Lui rendre visite, je lui dois bien ça.

Je le vois tous les mois parfois tous les quinze jours. Il sort peu tout seul et habite près du port maintenant, dans un bel appartement ensoleillé. Je marche d’un bon pas en longeant le parking, je sais qu’il m’attend mais je voudrais tant qu’il retrouve son indépendance. Pas de pluie aujourd’hui, l’air est vif et le ciel encore bien couvert. J’ai pris l’habitude de passer une bonne partie de cette journée avec lui jusqu’au soir et je pars après le dîner qu’on prépare souvent ensemble. On sort marcher au bord de l’eau ou on discute devant un jeu de société. Il me raconte sa vie ou essaie de s’en rappeler… Il y eut une époque où on aurait pu croire qu’une araignée et sa toile occupaient sa tête toute entière. Il va mieux à ce jour, bien raccommodé et presque guéri. Rien qu’en y pensant les larmes me viennent aux yeux. En ce début d’après-midi les passants ne sont pas très nombreux. Un tapis de feuilles jonche le trottoir, certaines dansent devant nous au rythme du vent d’automne. Va-t-on sortir ou jouer ? Je remarque la vitrine d’un fleuriste riche en couleurs, puis celle du primeur superbement achalandée mais mon sac est déjà plein de belles et bonnes choses. Soudain je stoppe, c’est sa silhouette que je reconnais dans le bar à bulles. Surprise, un peu inquiète même, je pousse la porte et entre. J’avais connu sa préférence pour la bouteille au temps où les drogues de toutes sortes avaient bien peu d’effets sur ses souffrances. Une avalanche de pensées contradictoires m’envahissent, j’ai chaud tout à coup et respire fort mais quand son regard se pose sur moi, je lui souris. Il est souriant lui-aussi, et beau. Il se lève aussitôt et vient vers moi d’un pas assuré. Il a toujours été beau, mais il a presque rajeuni à cet instant. Il me prend dans ses bras et me serre très fort comme avant. Je suis bien et il sent bon. Pendant un moment, je crois bien que mes pieds n’ont plus touché terre. Il pose ses lèvres dans mon cou pour un bisou furtif et chuchote à mes oreilles: « Ne t’en fais pas et sois heureuse, tout va bien, je t’attendais ».

Ce court texte pour répondre cette semaine à des mots, une histoire chez Olivia avec les mots récoltés.

Donner à manger

En allant donner à manger aux poules j’ai posé le talon sur une fiente…

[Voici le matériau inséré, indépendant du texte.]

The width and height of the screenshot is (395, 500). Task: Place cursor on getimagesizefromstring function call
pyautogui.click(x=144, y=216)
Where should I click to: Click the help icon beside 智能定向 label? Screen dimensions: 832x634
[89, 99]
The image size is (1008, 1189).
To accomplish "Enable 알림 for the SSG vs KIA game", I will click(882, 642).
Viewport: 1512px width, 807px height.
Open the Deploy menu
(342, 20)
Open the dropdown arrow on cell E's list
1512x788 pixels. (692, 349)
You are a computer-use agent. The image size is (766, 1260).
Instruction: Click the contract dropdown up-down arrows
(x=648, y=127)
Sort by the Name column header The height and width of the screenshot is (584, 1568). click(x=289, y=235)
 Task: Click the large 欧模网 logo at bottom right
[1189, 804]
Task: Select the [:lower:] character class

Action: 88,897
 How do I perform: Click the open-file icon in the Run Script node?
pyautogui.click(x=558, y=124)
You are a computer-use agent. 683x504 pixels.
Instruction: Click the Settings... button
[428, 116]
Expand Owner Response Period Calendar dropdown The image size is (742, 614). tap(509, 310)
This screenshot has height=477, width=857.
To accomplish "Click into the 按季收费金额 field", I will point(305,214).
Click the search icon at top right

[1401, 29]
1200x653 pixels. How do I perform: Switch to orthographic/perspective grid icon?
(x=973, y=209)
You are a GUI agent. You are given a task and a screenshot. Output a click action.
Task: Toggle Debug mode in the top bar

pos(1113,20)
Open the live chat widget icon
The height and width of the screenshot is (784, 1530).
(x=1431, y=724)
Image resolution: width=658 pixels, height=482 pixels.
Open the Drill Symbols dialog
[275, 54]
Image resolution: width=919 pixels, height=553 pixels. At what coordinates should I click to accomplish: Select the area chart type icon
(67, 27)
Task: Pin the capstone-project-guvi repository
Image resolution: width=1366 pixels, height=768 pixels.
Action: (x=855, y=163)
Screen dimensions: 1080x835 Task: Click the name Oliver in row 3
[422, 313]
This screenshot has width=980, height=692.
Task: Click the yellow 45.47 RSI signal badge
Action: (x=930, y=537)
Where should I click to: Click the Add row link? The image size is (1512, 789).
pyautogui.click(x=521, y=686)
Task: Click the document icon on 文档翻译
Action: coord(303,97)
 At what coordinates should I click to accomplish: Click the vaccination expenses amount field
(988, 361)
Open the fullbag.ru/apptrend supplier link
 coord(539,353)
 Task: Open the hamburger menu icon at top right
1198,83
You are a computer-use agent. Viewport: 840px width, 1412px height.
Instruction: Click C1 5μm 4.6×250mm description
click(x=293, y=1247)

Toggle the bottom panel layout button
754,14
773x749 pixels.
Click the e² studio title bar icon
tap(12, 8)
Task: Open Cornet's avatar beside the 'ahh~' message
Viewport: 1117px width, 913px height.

et en levant le bras pour retenir mon chapeau imperméable qui allait s’envoler, j’ai accroché la manche de mon gilet sur le haut du grillage. Et de fait je ne pus éviter une grosse fiente de l’autre pied. Je suis énervée et surtout déçue. Le ciel est à l’orage ce matin, les éclairs et le tonnerre y vont de bon cœur. Les poules réfugiées dans leur cabane n’ont même pas remarqué les belles épluchures colorées que je leur ai apportées. Tiens il faudra rattraper cette maille avant que ça ne fasse un gros trou…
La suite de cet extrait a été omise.